Il caso prende avvio dal ricorso proposto dal locatore di un immobile, dinanzi alla Commissione tributaria territorialmente competente, con il quale veniva impugnato l’accertamento operato dall’Agenzia delle Entrate per omesso versamento dell’imposta di registro da parte del contribuente rispetto ad un contratto di locazione, avente ad oggetto un immobile ad uso abitativo, destinato al legale rappresentante della società conduttrice. La Commissione tributaria aveva respinto le doglianze del contribuente, ritenendo in particolare che “il comma 6 dell’art. 3, d.lgs. n. 23 del 2011 esclude l’applicazione del regime sostitutivo di tassazione (c.d. «cedolare secca») previsto dal comma 1, a favore del locatore persona fisica che non esercita attività imprenditoriale, «alle locazioni di unità immobiliari ad uso abitativo effettuate nell’esercizio di una attività d’impresa, o arti e professioni», perché in tale esclusione rientra anche l’ipotesi in cui sia il conduttore ad esercitare attività d’impresa o arti o professioni”. Avverso tale decisione, il locatore aveva proposto ricorso dinanzi alla Corte di Cassazione, sezione tributaria.

Regime di applicazione della cedolare secca

La Corte di Cassazione, con sentenza n. 12395 del 07/05/2024, ha accolto il ricorso proposto e ha cassato la sentenza impugnata.

La Corte ha, nella specie, ritenuto che la censura avanzata dal ricorrente fosse fondata dal momento che il “proprietario o il titolare di un diritto reale di godimento di unità immobiliari abitative, e relative pertinenze, locate ad uso abitativo, che abbia optato per il regime della «cedolare secca», assolve il proprio obbligo tributario mediante versamento, in acconto e a saldo, della «cedolare secca»”. A tal proposito, ha proseguito il Giudice di legittimità, i commi 1, 2, 4, 5 e 6 dell’art. 3, d.lgs. n. 23 del 2011, “non si applicano alle locazioni di unità immobiliari ad uso abitativo effettuate nell'esercizio di una attività d'impresa o di arti e professioni”.

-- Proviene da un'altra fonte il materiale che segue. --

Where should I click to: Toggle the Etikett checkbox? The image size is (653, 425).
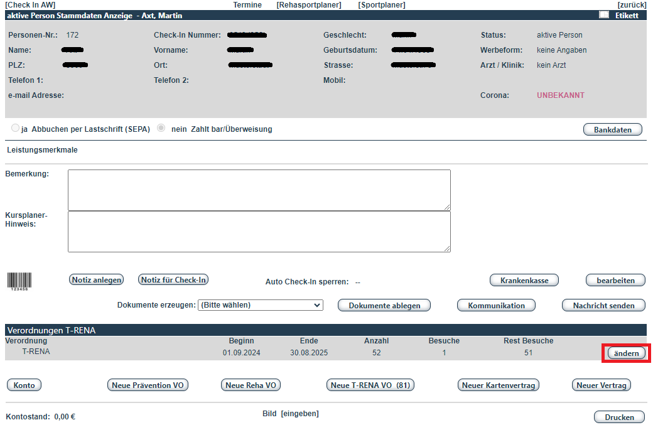(x=604, y=15)
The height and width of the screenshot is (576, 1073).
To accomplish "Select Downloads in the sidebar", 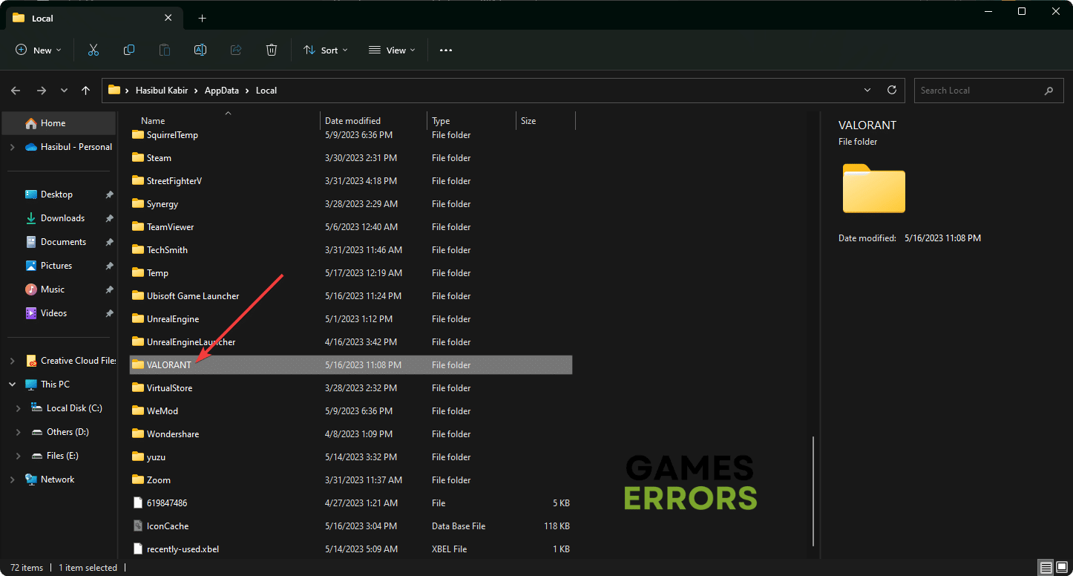I will tap(62, 218).
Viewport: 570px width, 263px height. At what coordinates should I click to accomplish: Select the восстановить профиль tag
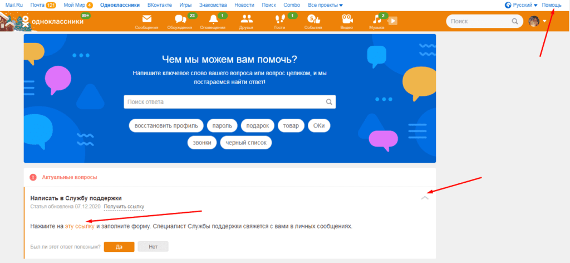(x=165, y=126)
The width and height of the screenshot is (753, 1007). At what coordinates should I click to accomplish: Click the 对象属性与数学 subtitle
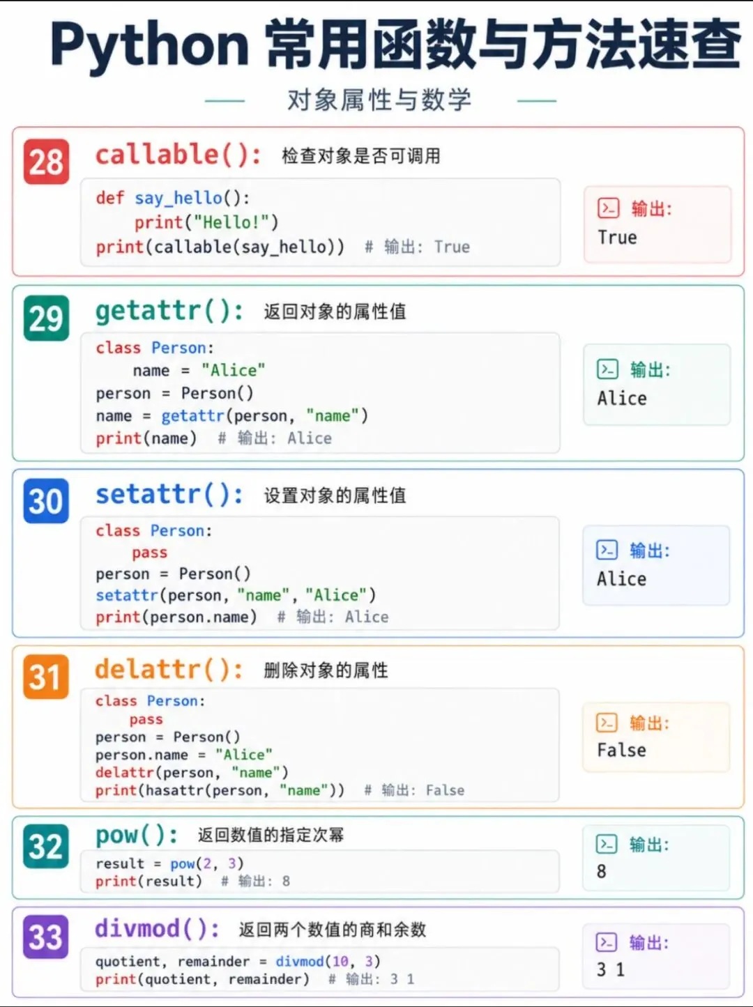(x=379, y=100)
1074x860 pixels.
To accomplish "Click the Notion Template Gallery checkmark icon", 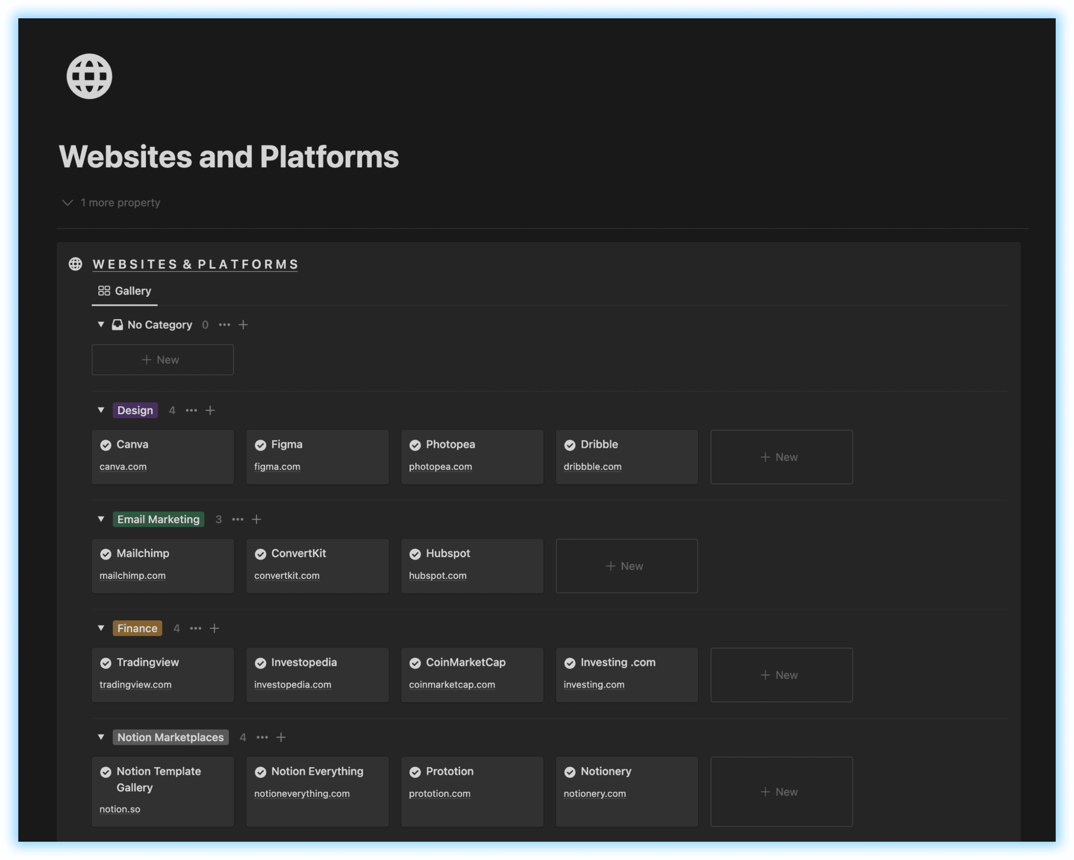I will pyautogui.click(x=106, y=771).
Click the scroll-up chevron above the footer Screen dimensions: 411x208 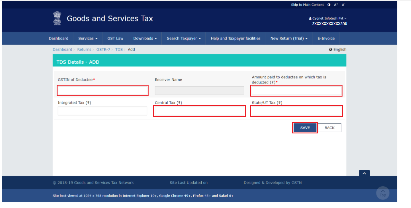point(364,173)
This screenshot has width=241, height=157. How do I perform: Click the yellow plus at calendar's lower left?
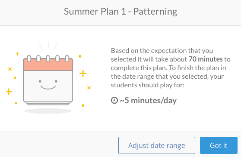click(9, 92)
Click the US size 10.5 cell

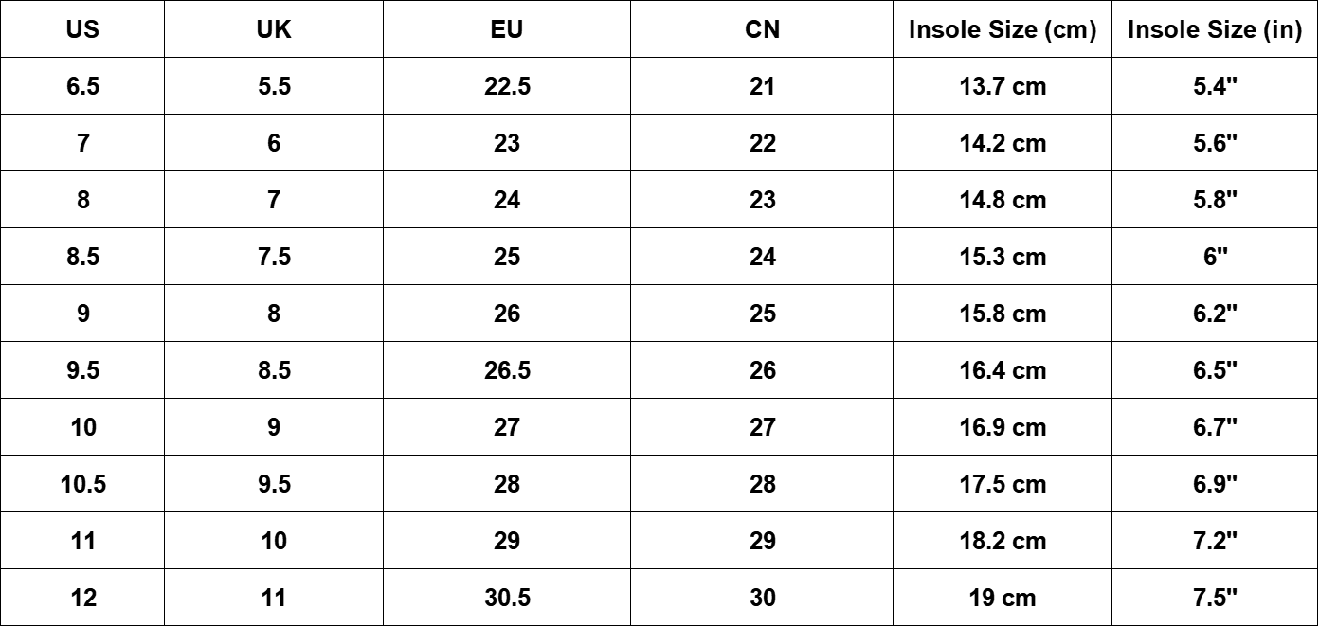coord(82,484)
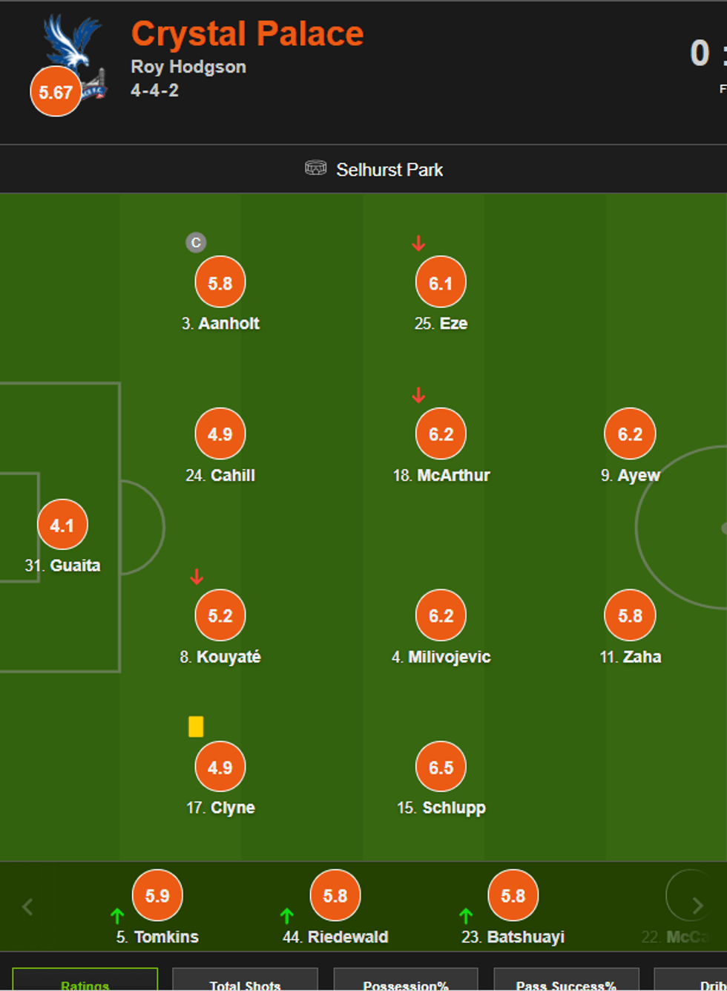
Task: Select the Ratings tab
Action: click(x=85, y=982)
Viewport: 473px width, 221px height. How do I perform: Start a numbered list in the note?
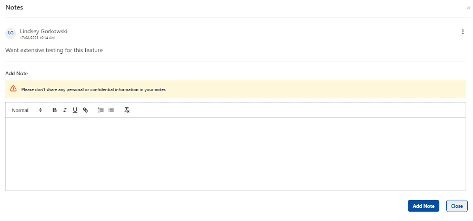[101, 110]
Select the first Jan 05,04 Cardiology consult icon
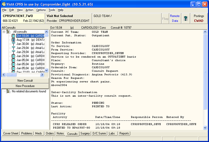This screenshot has width=209, height=142. coord(14,60)
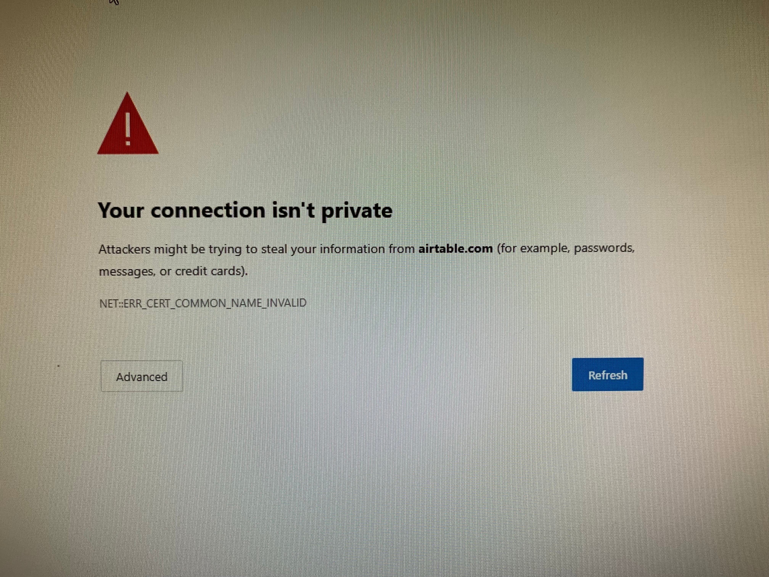Click the word "connection" in the heading
The width and height of the screenshot is (769, 577).
pos(208,211)
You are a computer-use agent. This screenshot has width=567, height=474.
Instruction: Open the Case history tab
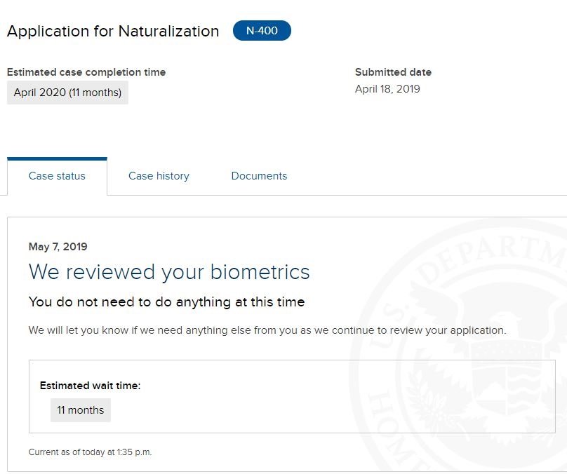(159, 176)
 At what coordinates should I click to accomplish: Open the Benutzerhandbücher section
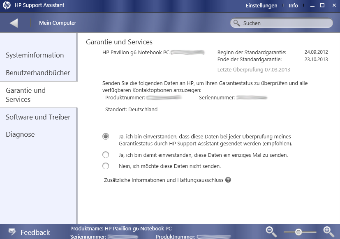click(38, 73)
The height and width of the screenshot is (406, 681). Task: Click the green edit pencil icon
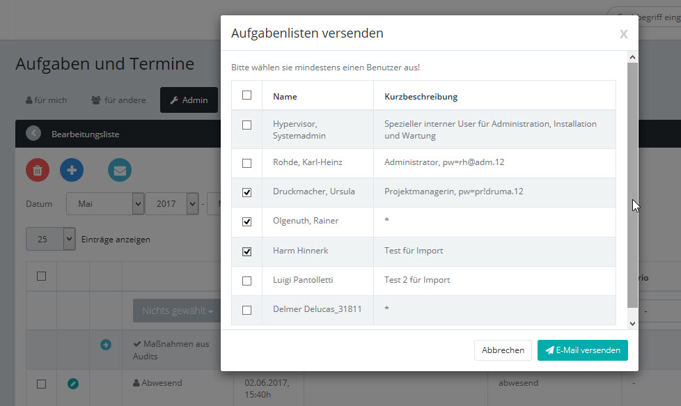73,383
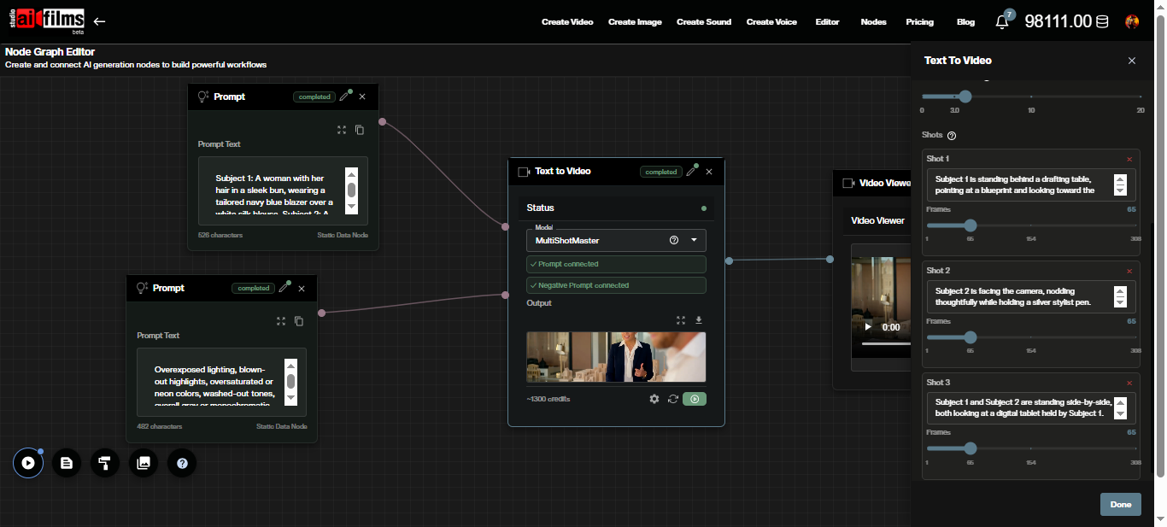Select the paint roller tool in the bottom toolbar
This screenshot has height=527, width=1167.
click(105, 463)
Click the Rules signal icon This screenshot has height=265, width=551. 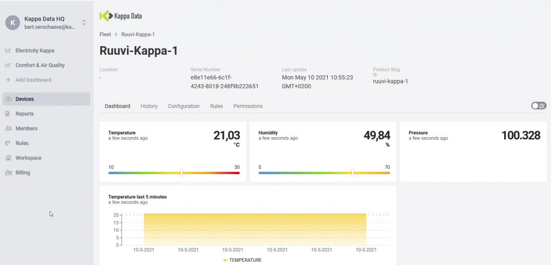click(8, 144)
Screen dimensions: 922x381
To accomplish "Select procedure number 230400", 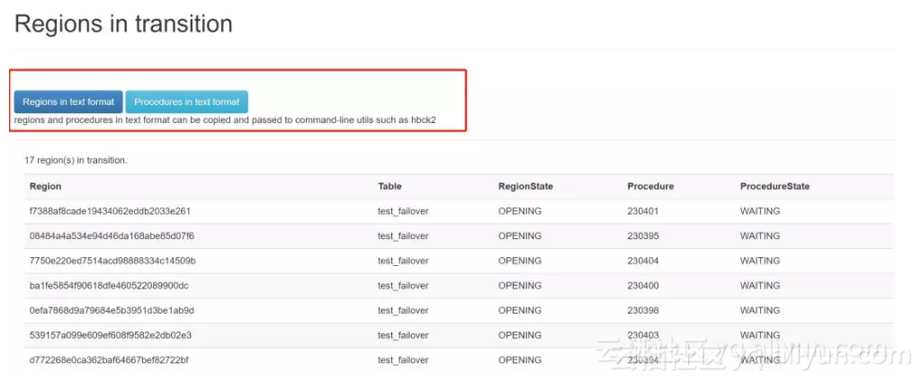I will click(x=643, y=286).
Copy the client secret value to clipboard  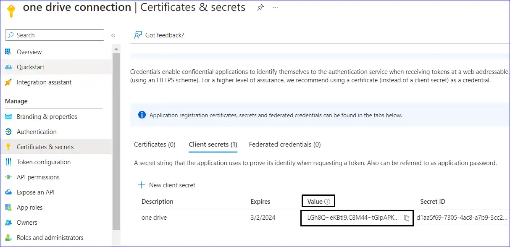click(x=406, y=218)
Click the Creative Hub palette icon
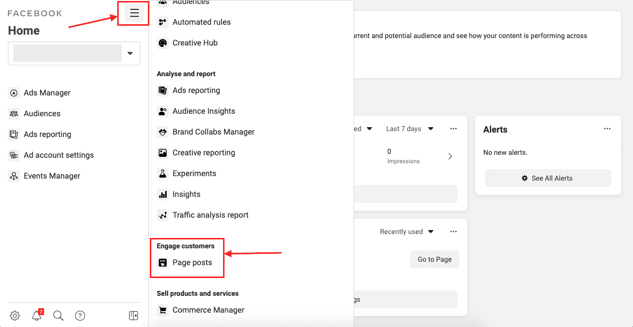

Sulla scorta del quadro normativo sopra riferito, la Corte ha dunque evidenziato che, solo al locatore è riconosciuta “la possibilità di optare per il regime tributario della cedolare secca, senza che il conduttore possa in alcun modo incidere su tale scelta”. Ne consegue, dunque, che l’esclusione dell’applicabilità del regime della cedolare secca riguarda esclusivamente le “locazioni di unità immobiliari effettuate dal locatore nell’esercizio della sua attività di impresa o della sua arte/professione, restando, invece, irrilevante la qualità del conduttore e la riconducibilità della locazione, laddove ad uso abitativo, alla attività professionale del conduttore”.

La Corte, partendo dal caso concreto alla stessa sottoposto, ha inoltre precisato che “l'Amministrazione finanziaria non ha poteri discrezionali nella determinazione delle imposte: di fronte alle norme tributarie, essa ed il contribuente si trovano su un piano di parità, per cui la cosiddetta interpretazione ministeriale, sia essa contenuta in circolari o risoluzioni, non costituisce mai fonte di diritto”. Sulla base di quanto sopra riferito, il Giudice di legittimità ha concluso il proprio esame accogliendo il ricorso in virtù del seguente principio di diritto “in tema di redditi da locazione, il locatore può optare per la cedolare secca anche nell’ipotesi in cui il conduttore concluda il contratto di locazione ad uso abitativo nell’esercizio della sua attività professionale, atteso che l’esclusione di cui all’art. 3, sesto comma, d.lgs. n. 23 del 2011 si riferisce esclusivamente alle locazioni di unità immobiliari ad uso abitativo effettuate dal locatore nell'esercizio di una attività d'impresa o di arti e professioni. Pertanto la sentenza impugnata deve essere cassata e, non essendo necessari ulteriori accertamenti di fatto, la causa può essere decisa nel merito, con accoglimento dell’originario ricorso”.